Personal information
- Full name: Norman Horsley
- Born: 20 August 1922 Leicester, Leicestershire, England
- Died: 16 October 1994 (aged 72) Louth, Lincolnshire, England
- Batting: Right-handed
- Bowling: Right-arm fast

Domestic team information
- 1947: Nottinghamshire

Career statistics
| Competition | First-class |
| Matches | 3 |
| Runs scored | 0 |
| Batting average | 0.00 |
| 100s/50s | –/– |
| Top score | 0 |
| Balls bowled | 468 |
| Wickets | 6 |
| Bowling average | 41.50 |
| 5 wickets in innings | – |
| 10 wickets in match | – |
| Best bowling | 2/27 |
| Catches/stumpings | 1/– |
- Source: Cricinfo, 3 March 2013

= Norman Horsley =

English cricketer

Norman Horsley (20 August 1922 - 16 October 1994) was an English cricketer. Horsley was a right-handed batsman who bowled right-arm fast. He was born at Leicester, Leicestershire.

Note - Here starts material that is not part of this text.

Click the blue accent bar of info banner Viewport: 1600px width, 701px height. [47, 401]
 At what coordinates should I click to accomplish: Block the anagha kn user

Horsley made his first-class debut for Nottinghamshire against Kent in the 1947 County Championship at Trent Bridge. He made two further first-class appearances in that season's County Championship, against Yorkshire and Hampshire. Playing as a bowler, he took 6 wickets in his three first-class matches at an average of 41.50, with best figures of 2/27. He was required to bat just once in his brief first-class career, where he was dismissed for a duck against Yorkshire.

He died at Louth, Lincolnshire on 16 October 1994.